While a fully decentralized manufacturing model, with each hospital producing the cell therapies it administers, may be an attractive prospect, it poses greater challenges than the current system for scalable, reproducible production of high-quality cellular therapies given regulators’ high expectations for establishing comparability across sites. Even if comparability can be demonstrated, changes in operators, supply chain disruptions and other factors can lead to a gradual drift in processes over time. Without a fully digitized infrastructure, a highly experienced staff and proximity to the supply chain, these issues cannot be uniformly addressed.

Rather than fully centralized or decentralized manufacturing, then, the most feasible approach lies between these two options. By investing time and resources into building high-capacity, state-of-the-art facilities, we can achieve greater scalability, consistency and quality than would be possible with numerous smaller, manual sites.

A regionalized manufacturing model involves multiple manufacturing hubs that serve as cell therapy “pharmacies” for the surrounding area. Rather than coordinating and navigating the logistics of each individual drugmaker’s shipping process, area hospitals could work with a single regional manufacturing hub equipped to produce multiple sponsors’ products. This system streamlines hospital processes, reduces turnaround times for patients, and overcomes communication and logistical barriers to global access.

Although a regionalized model does not eliminate the challenge of establishing comparability, strategic planning and technological innovations can help expand control over both the process and product. Infrastructure investments such as process automation, for example, can overcome variability associated with manual processing and ensure consistent manufacturing methods that can be replicated across sites.

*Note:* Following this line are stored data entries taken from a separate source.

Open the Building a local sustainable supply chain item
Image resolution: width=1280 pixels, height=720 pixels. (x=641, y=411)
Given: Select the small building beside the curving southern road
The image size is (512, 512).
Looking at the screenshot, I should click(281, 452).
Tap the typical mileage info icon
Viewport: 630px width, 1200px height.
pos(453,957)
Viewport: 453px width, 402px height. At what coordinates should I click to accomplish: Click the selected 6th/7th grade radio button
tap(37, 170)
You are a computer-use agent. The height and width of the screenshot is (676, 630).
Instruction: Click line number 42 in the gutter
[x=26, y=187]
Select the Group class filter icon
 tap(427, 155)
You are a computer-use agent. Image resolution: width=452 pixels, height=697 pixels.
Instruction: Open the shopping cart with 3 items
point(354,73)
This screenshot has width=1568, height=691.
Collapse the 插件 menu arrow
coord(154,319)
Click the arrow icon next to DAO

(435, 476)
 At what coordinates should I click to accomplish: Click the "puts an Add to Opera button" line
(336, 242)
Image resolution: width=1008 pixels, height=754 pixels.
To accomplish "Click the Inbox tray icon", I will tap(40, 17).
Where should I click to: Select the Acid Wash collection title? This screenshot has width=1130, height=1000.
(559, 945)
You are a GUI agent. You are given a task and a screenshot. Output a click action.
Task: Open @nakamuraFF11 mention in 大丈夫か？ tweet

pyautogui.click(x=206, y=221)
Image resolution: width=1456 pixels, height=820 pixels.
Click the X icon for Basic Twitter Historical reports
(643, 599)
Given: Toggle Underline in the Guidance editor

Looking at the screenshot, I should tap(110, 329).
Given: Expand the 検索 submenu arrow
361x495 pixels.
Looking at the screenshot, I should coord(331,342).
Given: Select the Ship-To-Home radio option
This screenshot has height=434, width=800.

Powerful, advanced analytics can provide in-depth data insights and identify critical quality attributes to demonstrate site-to-site comparability of products. Additionally, strategies like using split starting material in comparability studies to overcome issues of donor variability can further strengthen submission data.

Importantly, site-to-site comparability should be addressed proactively, not as an afterthought. Early engagement with the FDA allows organizations to align with regulators on comparability study design and minimize unexpected pitfalls when it is time to scale. In such a new industry, regulators and drugmakers alike are continuously learning and adapting to evolving technologies.

Ori Biotech, for example, recently received Advanced Manufacturing Technology (AMT) designation from the FDA. This designation recognizes novel manufacturing technologies that have the potential to substantially improve manufacturing processes and provides sponsors utilizing AMTs with enhanced regulatory engagement to accelerate product development and commercialization. CTMC is part of Ori’s preferred partner network, and data produced through our collaboration contributed to Ori’s achievement of this designation. This experience reinforces how building strong relationships with regulators—and approaching regulatory interactions as a collaborative process—can pave the way for long-term success in the development and commercialization of cell-based products.

As the field of cell therapy continues to expand and progress, current manufacturing models will be insufficient to deliver the full potential of these groundbreaking therapies. The approaches that fueled the first decade of cellular therapies cannot sustain the field in the future. Making safe, high-quality autologous cellular therapies more cost-effective and globally accessible will require a manufacturing approach as unique as the treatments themselves. In this way we can fully realize their transformative potential.